The above numbers reflect what businesses want. When you consider what IT initiatives they’re actually planning to spend money on over the next three years to turn into a reality, the numbers shift a bit. This is to be expected.
SoftLanding says the top customer engagement priorities for IBM i shops are moving from paper to digital communications and implementing data analytics to improve customer insights, both of which nabbed 43 percent of the total. Personalizing customer communications was second at 32 percent, followed by creating a single customer view (commonly called “360-degree customer view”) at 19 percent).
So, what’s the big holdup preventing IBM i shops from moving forward? The SoftLanding survey points to cost as the primary barrier to implementation, cited by 54 percent of the survey-takers, followed by shortages of IBM i skills at 41 percent. Also of concern are the skills required to integrate data from multiple sources, the business risk of modifying core applications, and the limited integration between front- and back-office systems, which ranged in scores from 31 percent to 39 percent.
SoftLanding Operations Manager Jim Fisher says the survey shows that IBM i shops understand that the balance of power has shifted to the customer.
“They know they have to invest in improving the customer experience if they want to thrive and there’s a real appetite to bring in new digital technology to drive better engagement, as the research suggests,” Fisher says in a press release. “The findings also underline that IBM i shops are committed to staying with the platform as they take on these new challenges.”
That last comment reinforces other research conducted by HelpSystems. In its 2017 IBM i Marketplace Survey, the IBM i software giant reported that only about 20 percent of IBM i shops are planning to move some or all applications to other platforms, compared to 25 percent who are looking to grow the IBM i footprint, and 45 percent who see no change.
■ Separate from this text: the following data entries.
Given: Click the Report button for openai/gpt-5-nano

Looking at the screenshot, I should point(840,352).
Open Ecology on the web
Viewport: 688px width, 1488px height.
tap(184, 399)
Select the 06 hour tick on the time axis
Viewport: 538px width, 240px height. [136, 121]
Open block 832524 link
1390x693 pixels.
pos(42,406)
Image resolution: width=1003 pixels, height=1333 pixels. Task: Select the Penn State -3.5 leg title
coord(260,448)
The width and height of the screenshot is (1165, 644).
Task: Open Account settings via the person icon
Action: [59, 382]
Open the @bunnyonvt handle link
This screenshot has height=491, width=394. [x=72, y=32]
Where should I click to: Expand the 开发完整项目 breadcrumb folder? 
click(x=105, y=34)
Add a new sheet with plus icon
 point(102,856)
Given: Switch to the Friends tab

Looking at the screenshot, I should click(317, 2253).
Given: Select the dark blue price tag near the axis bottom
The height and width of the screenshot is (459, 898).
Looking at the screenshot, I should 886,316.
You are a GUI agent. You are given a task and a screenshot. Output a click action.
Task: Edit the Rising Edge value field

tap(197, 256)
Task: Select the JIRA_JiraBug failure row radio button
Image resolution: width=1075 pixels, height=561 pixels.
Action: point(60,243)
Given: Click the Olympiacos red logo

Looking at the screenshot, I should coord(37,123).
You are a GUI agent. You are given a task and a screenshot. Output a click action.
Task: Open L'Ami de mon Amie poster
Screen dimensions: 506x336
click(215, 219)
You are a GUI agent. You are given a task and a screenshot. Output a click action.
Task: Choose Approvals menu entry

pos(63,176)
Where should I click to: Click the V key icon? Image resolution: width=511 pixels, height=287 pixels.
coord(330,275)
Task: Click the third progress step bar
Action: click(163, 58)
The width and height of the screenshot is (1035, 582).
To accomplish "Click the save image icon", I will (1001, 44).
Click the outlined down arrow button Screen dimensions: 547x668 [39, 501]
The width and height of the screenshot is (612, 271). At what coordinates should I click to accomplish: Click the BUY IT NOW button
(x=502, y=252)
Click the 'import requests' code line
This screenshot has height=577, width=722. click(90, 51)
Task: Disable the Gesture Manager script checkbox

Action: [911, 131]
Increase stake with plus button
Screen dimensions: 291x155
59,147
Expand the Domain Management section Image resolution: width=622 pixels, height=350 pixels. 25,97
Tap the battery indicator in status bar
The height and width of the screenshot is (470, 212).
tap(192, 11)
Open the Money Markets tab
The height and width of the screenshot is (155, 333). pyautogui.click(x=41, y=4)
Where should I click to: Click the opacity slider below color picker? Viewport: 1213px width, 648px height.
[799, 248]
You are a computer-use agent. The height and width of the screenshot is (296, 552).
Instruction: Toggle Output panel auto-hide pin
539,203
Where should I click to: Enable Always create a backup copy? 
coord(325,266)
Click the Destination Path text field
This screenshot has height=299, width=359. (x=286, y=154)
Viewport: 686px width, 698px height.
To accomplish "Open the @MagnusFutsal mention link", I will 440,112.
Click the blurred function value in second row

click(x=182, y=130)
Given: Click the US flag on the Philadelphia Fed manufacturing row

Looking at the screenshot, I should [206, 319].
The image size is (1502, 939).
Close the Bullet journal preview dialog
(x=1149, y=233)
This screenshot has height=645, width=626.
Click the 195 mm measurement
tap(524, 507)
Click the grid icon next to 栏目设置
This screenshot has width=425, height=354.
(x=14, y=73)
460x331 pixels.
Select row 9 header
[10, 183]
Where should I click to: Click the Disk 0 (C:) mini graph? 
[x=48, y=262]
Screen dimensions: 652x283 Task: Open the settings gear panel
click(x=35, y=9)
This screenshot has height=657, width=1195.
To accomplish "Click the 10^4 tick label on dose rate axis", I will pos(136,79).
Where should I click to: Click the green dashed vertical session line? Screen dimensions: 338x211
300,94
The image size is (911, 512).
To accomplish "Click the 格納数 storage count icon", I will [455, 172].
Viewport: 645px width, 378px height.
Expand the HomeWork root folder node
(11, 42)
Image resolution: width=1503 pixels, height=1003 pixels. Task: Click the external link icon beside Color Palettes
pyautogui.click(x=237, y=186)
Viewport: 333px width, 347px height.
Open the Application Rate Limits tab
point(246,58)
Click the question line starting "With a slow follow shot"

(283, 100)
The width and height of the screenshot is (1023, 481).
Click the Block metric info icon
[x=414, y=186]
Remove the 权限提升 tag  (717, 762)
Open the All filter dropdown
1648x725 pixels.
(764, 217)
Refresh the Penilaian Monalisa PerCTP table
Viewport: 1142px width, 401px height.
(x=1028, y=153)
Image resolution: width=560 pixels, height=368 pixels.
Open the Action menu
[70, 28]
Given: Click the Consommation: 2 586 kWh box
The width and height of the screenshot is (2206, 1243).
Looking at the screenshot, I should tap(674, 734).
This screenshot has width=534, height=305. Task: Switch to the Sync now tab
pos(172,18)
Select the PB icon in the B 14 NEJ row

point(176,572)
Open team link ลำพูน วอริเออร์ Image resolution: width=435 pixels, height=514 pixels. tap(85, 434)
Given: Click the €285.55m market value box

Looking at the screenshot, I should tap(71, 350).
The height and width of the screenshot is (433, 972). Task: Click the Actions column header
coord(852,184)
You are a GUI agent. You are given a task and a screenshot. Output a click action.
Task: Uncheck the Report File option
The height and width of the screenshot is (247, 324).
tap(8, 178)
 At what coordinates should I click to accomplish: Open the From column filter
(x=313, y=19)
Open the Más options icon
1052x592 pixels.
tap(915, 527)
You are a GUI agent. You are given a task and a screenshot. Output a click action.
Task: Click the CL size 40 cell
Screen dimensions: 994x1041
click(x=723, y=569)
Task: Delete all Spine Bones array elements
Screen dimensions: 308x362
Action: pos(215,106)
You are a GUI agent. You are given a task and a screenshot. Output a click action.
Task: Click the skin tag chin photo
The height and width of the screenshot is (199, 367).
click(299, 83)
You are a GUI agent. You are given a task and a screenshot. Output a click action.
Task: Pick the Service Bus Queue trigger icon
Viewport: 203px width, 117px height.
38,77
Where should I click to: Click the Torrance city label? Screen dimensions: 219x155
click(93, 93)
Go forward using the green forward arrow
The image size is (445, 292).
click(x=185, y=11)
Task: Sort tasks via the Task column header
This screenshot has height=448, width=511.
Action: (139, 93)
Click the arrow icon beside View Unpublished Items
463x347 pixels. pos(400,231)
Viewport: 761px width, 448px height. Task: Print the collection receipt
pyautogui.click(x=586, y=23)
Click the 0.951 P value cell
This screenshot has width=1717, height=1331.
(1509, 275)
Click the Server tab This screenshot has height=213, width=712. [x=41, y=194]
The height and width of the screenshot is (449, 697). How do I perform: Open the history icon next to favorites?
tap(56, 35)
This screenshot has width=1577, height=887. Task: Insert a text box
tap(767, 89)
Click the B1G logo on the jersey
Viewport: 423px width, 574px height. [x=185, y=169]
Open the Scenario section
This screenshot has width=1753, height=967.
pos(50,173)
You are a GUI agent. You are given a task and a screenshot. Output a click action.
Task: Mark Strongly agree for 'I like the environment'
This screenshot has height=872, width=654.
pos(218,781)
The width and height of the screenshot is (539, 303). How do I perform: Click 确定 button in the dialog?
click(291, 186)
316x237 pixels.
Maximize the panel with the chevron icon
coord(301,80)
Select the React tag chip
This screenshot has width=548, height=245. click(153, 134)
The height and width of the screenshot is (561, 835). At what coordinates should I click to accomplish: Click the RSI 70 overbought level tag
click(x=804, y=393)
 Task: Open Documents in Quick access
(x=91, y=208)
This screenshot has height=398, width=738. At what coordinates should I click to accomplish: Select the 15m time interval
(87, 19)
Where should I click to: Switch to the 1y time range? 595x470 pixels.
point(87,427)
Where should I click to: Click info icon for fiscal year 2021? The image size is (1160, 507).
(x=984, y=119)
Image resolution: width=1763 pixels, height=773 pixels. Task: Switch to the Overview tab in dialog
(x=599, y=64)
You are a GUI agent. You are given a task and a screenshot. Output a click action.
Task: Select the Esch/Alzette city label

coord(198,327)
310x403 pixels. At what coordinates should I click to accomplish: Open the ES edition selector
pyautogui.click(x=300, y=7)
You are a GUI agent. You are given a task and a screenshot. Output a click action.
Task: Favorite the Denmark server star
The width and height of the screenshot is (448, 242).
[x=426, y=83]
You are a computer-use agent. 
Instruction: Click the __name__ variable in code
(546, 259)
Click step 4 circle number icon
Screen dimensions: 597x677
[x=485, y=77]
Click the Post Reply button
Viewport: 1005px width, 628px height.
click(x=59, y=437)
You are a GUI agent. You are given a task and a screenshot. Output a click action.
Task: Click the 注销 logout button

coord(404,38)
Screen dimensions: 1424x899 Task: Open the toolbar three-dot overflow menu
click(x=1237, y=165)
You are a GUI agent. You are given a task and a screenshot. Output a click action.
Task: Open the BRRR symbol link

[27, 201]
While SoftLanding’s survey points to a greater desire for IBM i shops to engage with customers across Web and mobile channels, the majority of shops are not taking action there. According to HelpSystems’ survey, 62 percent of companies report having no mobile computing initiative. Fewer than 7 percent report that their primary application interfaces are Web or mobile-based. Nearly 60 percent say their primary applications have 5250 green-screen interfaces, while about 27 percent say they also have some Web interfaces.
Clearly there are many barriers to be overcome if IBM i shops are going to meet their goals of providing customers with Web- and mobile-based self-service capabilities en masse. There is no chance that companies are going to expose 5250 green screens directly to their customers (please pardon the cringe-worthy thought). You will always need somebody to drive that 5250 screen for your customer.
None of this should come as shocking news, Fisher says. “Many of the barriers that respondents pointed to, such as costs and the technical and skills challenges, are to be expected,” he says. “Our advice to anyone who is concerned about the cost and risks attached to embracing new customer engagement initiatives is to not immediately assume they’ll have to rip up or radically change their existing applications. They should look for non-invasive solutions that build on what they already have – for example by taking existing output such as bills, statements, policy documents and promotional material and repurposing it for Web, mobile and social channels – without requiring any changes to underlying applications.”
As SoftLanding points out, there are many ways to modernize an IBM i application. You can attack the user interfaces. You can target printed output. Or you can even upgrade the database itself, which is arguably a better place to start (and an area that SoftLanding is getting into). Unfortunately, the longer that IBM i shops wait to get started, the farther back they will fall.